» REQUIREMENTS:
**a.** Copy the interview about social media shares word for word, from "Mark: No, not" up to and including "can get frustrating.".
**b.** Continue the interview about social media shares from where it stops.
=== QUOTED TEXT ===
Eric: Mark, is it true that most content doesn’t get many social media shares?
Mark: It is true, Eric, and now we have the numbers to prove it. A recent study by Buzzsumo and Moz showed that 50% of content gets less than 11 Twitter shares. And the vast majority of content published gets no shares at all.
Eric: But is the number of social shares always the best measure of the success of a piece of content?
Mark: No, not at all. Content can still be successful without social shares; it just depends on your goals for the content and how you market that content. For example, you might drive significant traffic to a post from your email newsletter.
Also, some content on your site may not be the kind of thing that people jump to share with their friends, but still have great value in helping your prospects along the journey to becoming customers. But at the end of the day, most of us are creating at least some of our content in the hope that it will increase our audience and exposure, and social shares can be a significant way to do that. So if you’re getting little or no shares for your content, it can get frustrating.
Eric: So why isn’t most content getting significant social sharing?
Mark: My friend Russ Jones over at MOZ did an analysis of what he calls “million dollar content.” This is content that gets traffic that would cost a million dollars or more to obtain through pay per click ads, despite residing on sites with relatively low authority. As part of that study, which you can read at the link on your screen now, Russ asked me to analyze the social shares leading to such content.
I found that in the content in Russ’s sample group, 45% had no social shares at all, and 66% had fewer than 300 shares. This confirms that content can be successful without social sharing. But I did find that a significant number of the highest performing content pieces in the group had a high number of social shares, and it’s interesting that many of these were on the lowest domain authority sites in the group.
Eric: So what were some of the common characteristics of those content pieces that were highly shared?
Mark: One factor was having content elements that are highly optimized to appeal to a certain audience, or even the typical audience of a particular platform. For example, a post at stayglam dot com about creative nail designs contained 80 bright images like the one you’re seeing right now. Those images are exactly the kind of thing Pinterest users love to share: beautiful, colorful, arresting images having to do with fashion. So not surprisingly, the post has nearly one million shares on Pinterest. And by the way, the post itself had no social sharing buttons!
=== SUPPLIED INFORMATION ===
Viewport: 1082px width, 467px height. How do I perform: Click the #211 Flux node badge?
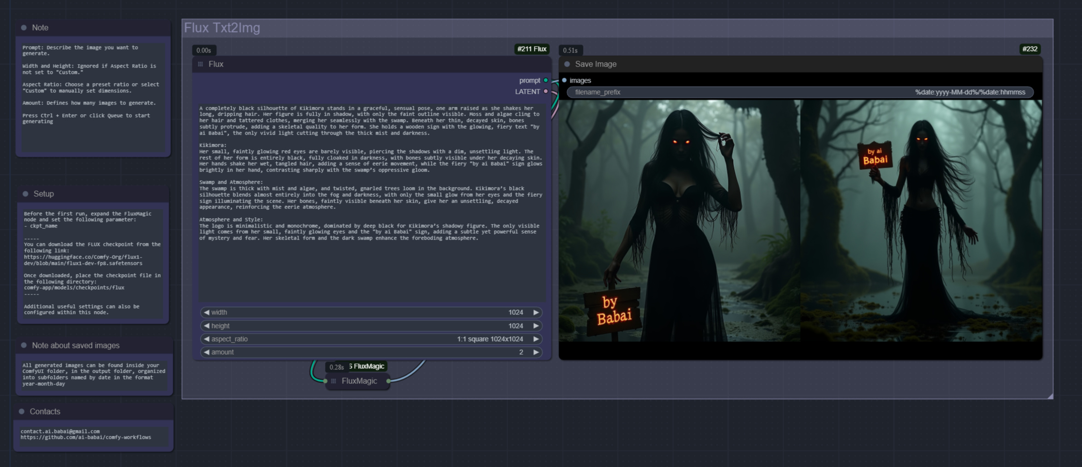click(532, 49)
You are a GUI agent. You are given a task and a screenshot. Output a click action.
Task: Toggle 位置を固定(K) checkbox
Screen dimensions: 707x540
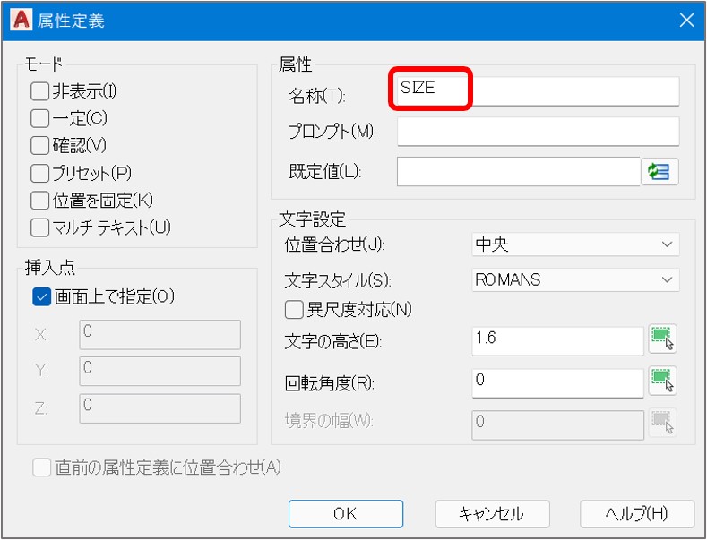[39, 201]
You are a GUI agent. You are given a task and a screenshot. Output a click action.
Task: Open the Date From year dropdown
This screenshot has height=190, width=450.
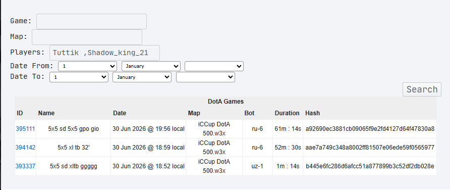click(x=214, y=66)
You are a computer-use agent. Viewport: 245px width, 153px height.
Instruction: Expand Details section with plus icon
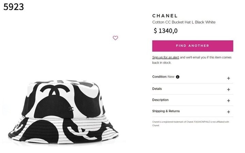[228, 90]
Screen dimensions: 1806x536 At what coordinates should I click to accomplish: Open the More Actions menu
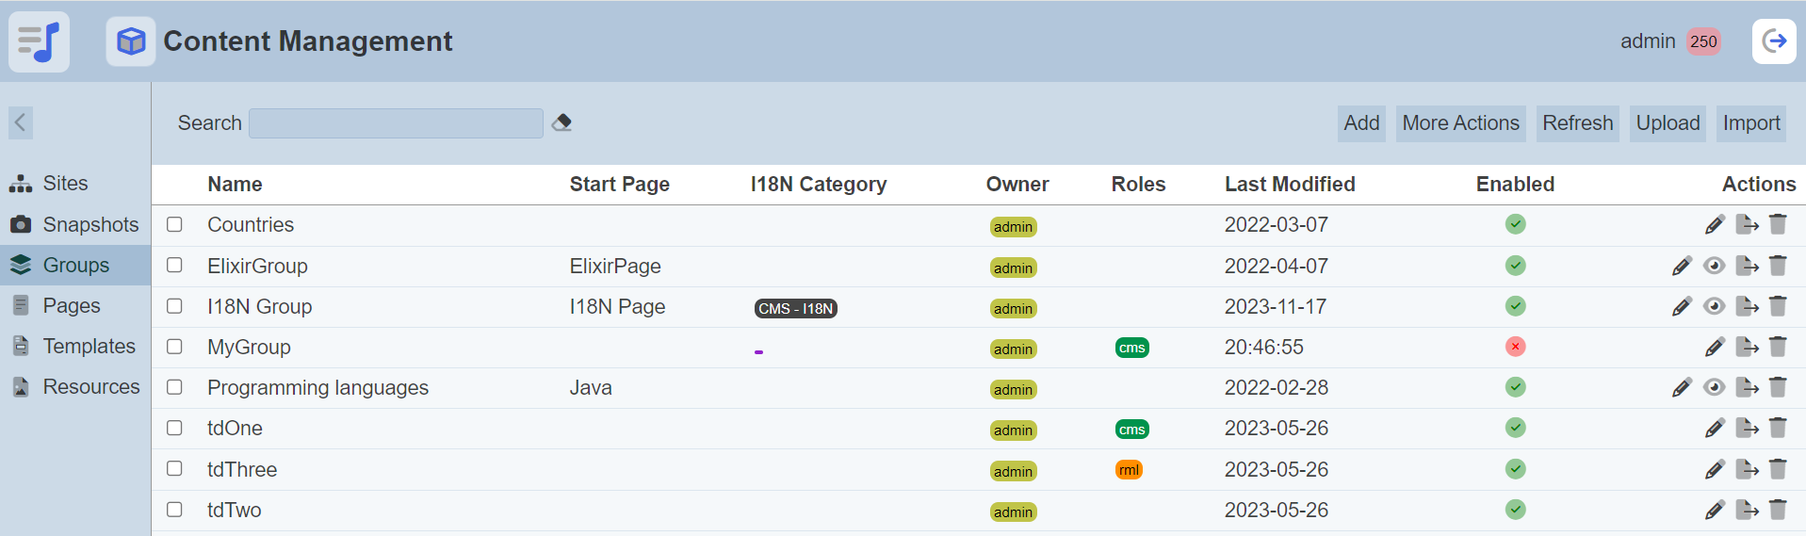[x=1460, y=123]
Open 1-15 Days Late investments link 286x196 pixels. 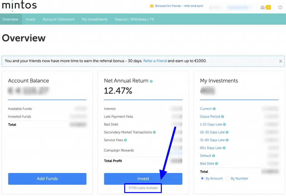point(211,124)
===
=== SUPPLIED INFORMATION ===
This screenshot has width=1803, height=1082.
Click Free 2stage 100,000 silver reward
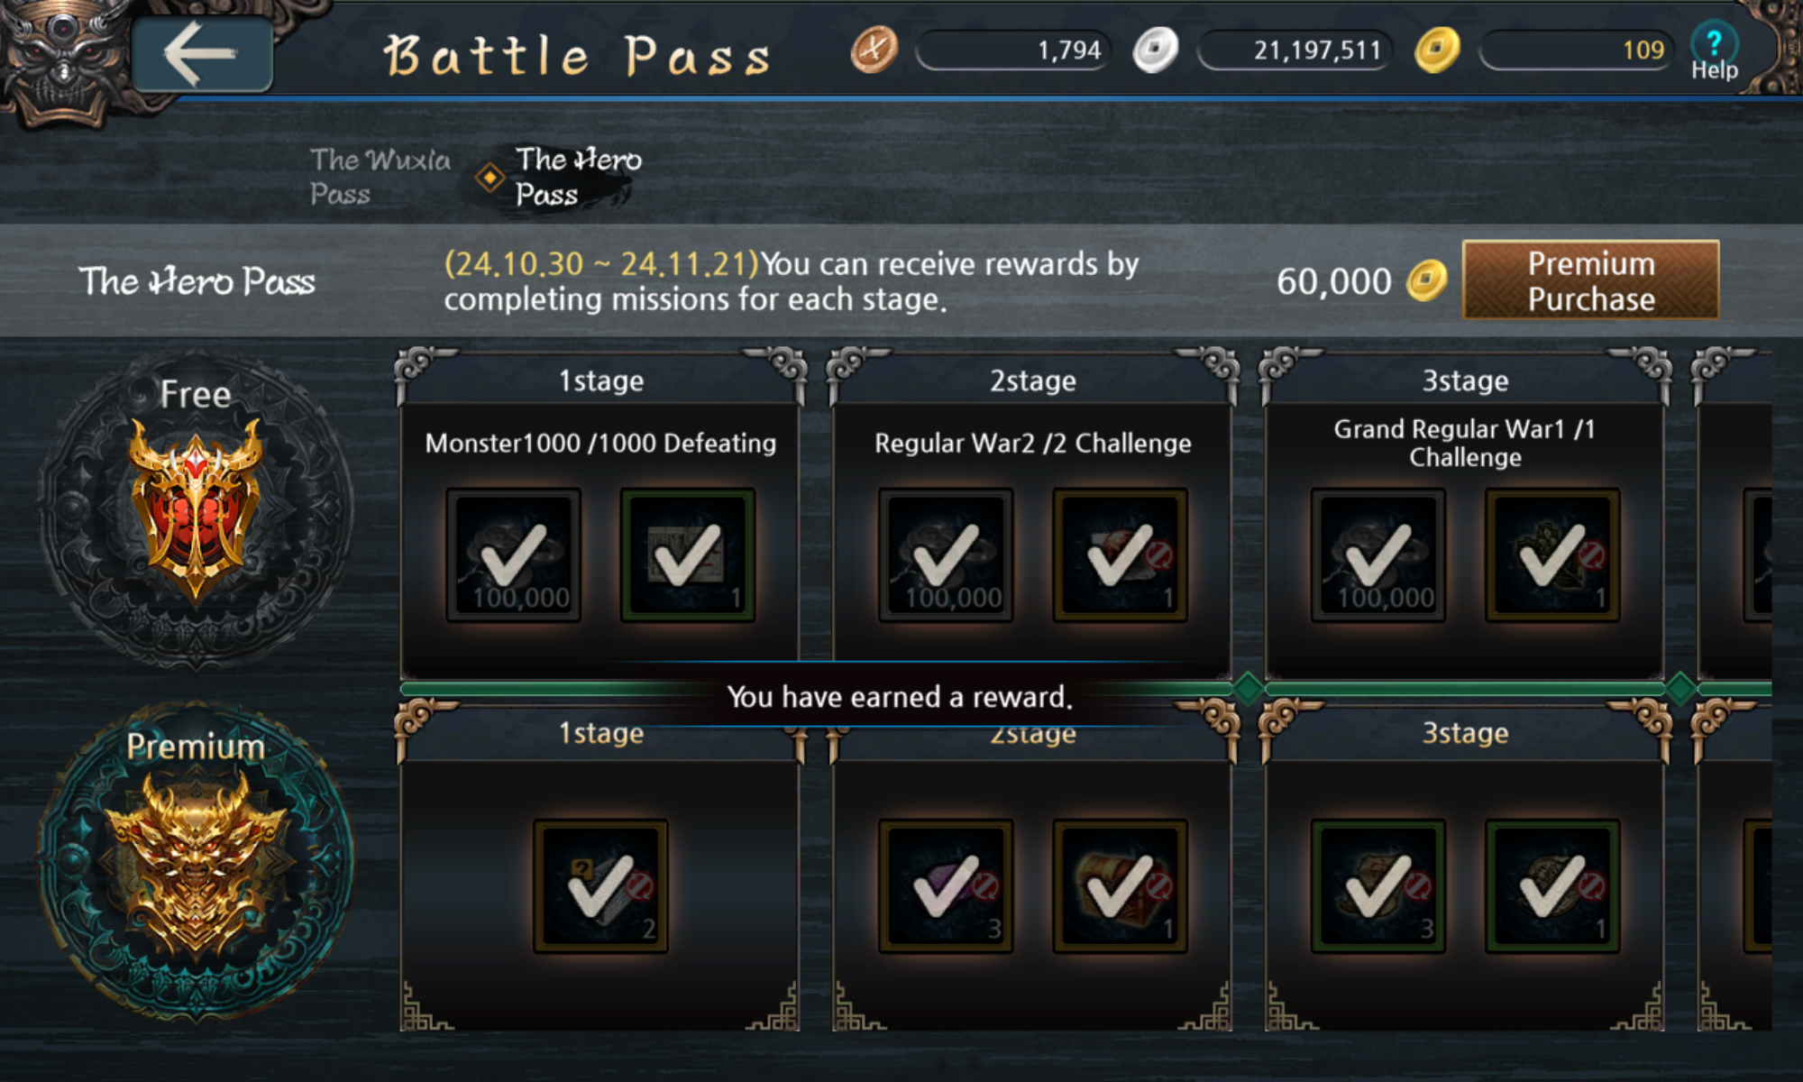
===
» ANSWERS BELOW:
**a.**
Mark: No, not at all. Content can still be successful without social shares; it just depends on your goals for the content and how you market that content. For example, you might drive significant traffic to a post from your email newsletter.
Also, some content on your site may not be the kind of thing that people jump to share with their friends, but still have great value in helping your prospects along the journey to becoming customers. But at the end of the day, most of us are creating at least some of our content in the hope that it will increase our audience and exposure, and social shares can be a significant way to do that. So if you’re getting little or no shares for your content, it can get frustrating.

**b.**
This shows that when content is very appealing to an audience and evokes an experience they want to share with others, people will go out of their way to share it. Another content type that tends to get more shared is “how to” content. A study by Hubspot found that content with the word “how” in its title is among the most shared on Twitter. Here’s a great example, an article on how to get rid of pimples. A lot of people search for solutions to that problem, so it’s not surprising that there is a ton of content out there trying to answer the need. But this particular piece stands out because it goes above and beyond to be the best, and most shareable, answer. For example, they included some useful and visually appealing info graphics. And once again, this is an example of a post people found so useful and informative that they went out of their way to share it.
Like the nail design post, this one also had no social sharing buttons, yet it got over 73 thousand shares. And sometimes, content can earn shares just by being highly useful, or providing a resource people need, even if it has no visual appeal whatsoever. A study commissioned by the New York Times showed that people share more when content has entertainment value, or helps them define themselves to their friends, or helps them build relationships and alliances, or gives them a sense of self-fulfillment. Quotations fulfill all four of those needs. This page has almost no visual appeal. It’s just a long list of inspirational quotes. But a lot of people recognized it as a cool resource for something they like, and so it gained over 15 thousand shares.
Eric: So what is the bottom line for sharable content?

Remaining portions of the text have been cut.